◆ **Work item**: Below are the records; copy each line in which "status" can be found.

◆ **Listed entries**:
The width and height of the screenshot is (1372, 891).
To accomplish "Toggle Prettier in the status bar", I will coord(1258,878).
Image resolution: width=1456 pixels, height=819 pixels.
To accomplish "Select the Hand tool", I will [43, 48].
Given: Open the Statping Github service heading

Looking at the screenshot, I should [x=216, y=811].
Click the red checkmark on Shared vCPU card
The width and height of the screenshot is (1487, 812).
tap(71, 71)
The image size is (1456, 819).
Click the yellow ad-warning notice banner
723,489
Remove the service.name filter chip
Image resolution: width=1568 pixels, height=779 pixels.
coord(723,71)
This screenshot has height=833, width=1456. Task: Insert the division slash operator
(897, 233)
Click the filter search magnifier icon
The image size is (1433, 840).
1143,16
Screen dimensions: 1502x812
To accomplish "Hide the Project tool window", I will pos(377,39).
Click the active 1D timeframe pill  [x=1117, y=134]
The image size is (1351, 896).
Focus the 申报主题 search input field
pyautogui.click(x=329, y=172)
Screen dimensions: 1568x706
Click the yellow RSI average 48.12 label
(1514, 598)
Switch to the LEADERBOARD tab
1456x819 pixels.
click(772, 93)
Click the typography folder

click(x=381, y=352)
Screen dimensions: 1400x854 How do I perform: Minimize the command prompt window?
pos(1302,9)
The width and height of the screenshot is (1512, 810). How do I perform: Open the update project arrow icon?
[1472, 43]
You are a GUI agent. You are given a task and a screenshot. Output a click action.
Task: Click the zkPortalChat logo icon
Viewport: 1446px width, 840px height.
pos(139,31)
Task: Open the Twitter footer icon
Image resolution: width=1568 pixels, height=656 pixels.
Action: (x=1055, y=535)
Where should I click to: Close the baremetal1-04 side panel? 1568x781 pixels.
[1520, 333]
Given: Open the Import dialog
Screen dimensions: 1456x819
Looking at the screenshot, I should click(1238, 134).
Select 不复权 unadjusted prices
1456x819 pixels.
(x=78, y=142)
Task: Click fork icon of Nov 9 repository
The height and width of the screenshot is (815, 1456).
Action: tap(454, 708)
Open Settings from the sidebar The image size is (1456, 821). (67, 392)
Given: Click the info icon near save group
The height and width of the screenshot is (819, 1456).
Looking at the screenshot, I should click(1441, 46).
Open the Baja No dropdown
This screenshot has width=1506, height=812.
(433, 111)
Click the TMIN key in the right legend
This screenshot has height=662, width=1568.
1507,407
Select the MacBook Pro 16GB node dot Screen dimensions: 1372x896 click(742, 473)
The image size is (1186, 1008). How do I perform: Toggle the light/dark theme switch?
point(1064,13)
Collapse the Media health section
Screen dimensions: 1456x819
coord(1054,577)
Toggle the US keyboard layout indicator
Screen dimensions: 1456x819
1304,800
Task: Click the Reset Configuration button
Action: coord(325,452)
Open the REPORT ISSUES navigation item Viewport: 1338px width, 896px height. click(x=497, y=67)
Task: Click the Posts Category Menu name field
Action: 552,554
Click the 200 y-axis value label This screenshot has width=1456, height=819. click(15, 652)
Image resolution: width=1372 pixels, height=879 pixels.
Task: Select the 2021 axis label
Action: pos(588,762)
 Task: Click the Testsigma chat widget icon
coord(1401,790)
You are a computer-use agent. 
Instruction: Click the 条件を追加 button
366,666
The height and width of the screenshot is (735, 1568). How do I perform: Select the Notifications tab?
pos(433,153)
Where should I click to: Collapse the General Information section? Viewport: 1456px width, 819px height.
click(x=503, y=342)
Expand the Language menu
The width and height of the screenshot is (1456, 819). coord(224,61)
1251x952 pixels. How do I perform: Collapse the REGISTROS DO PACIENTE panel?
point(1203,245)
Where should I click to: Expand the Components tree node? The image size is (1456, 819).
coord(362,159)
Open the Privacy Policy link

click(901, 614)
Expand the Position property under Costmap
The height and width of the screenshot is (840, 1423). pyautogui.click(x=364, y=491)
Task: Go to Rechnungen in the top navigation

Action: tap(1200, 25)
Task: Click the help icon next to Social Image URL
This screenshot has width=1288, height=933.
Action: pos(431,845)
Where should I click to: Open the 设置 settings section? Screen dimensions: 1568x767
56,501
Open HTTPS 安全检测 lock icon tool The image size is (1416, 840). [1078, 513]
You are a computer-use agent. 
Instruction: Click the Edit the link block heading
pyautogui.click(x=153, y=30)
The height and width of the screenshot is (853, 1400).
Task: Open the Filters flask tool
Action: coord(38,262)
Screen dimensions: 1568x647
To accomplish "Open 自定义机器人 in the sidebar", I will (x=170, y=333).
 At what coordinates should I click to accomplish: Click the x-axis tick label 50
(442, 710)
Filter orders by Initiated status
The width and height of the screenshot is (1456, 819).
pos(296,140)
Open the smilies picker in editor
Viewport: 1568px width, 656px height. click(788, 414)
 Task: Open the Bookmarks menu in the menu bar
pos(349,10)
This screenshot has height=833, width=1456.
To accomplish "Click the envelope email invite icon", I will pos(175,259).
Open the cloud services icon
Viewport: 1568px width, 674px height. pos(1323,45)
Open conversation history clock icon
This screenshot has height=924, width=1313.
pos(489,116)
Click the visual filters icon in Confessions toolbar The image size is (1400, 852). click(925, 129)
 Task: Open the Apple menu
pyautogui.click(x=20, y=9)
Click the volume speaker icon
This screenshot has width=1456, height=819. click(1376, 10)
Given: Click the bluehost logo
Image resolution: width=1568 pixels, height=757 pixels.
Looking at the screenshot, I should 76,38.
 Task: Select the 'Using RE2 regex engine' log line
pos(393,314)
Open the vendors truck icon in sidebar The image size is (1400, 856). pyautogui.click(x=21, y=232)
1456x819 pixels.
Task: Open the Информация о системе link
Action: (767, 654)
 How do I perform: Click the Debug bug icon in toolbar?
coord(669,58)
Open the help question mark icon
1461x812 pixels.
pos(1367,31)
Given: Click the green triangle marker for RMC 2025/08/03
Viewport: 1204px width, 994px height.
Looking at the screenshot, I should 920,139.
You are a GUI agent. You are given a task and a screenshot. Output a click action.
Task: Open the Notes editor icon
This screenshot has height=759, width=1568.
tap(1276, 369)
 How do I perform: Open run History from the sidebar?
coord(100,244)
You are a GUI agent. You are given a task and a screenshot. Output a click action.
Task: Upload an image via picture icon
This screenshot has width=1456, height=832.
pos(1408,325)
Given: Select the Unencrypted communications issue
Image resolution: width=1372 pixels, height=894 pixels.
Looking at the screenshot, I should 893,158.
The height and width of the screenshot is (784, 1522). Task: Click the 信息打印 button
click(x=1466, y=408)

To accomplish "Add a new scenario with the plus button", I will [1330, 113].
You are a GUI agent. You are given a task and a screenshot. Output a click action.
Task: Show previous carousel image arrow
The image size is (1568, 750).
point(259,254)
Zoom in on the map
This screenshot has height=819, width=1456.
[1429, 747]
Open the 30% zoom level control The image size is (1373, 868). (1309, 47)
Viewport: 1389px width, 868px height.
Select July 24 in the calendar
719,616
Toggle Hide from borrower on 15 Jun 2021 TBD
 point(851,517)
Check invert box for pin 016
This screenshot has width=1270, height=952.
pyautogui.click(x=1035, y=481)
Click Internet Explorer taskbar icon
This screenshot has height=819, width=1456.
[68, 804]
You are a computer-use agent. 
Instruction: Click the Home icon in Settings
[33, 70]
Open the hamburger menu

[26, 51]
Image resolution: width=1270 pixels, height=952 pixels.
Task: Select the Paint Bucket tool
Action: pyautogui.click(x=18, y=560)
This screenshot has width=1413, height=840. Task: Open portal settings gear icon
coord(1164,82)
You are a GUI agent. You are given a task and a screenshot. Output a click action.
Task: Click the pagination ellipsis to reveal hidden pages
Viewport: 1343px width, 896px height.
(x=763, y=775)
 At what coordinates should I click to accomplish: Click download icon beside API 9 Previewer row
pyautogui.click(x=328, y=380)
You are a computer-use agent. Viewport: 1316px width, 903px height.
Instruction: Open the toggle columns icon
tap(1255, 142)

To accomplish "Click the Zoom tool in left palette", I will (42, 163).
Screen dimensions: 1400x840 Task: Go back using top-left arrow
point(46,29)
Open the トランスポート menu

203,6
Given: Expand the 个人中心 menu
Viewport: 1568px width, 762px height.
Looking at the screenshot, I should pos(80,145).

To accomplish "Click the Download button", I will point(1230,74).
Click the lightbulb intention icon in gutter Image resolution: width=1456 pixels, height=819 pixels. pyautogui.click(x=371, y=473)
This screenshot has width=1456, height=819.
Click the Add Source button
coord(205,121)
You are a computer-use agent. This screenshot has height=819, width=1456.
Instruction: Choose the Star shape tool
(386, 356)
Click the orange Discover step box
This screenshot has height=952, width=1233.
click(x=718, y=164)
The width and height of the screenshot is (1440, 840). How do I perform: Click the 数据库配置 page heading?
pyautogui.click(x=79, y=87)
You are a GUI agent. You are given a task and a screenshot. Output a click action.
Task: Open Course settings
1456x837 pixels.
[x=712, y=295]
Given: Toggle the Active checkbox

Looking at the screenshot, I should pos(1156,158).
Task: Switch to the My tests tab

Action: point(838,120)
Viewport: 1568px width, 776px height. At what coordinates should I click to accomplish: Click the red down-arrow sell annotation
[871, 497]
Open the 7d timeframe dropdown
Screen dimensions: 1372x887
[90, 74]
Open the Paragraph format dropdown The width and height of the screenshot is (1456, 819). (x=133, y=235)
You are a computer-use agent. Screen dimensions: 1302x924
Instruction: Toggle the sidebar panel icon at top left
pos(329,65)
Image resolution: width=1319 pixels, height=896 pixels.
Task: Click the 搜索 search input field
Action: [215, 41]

◆ **Answer section**:
To accomplish "Toggle Prettier in the status bar", I will coord(1258,878).
Filter orders by Initiated status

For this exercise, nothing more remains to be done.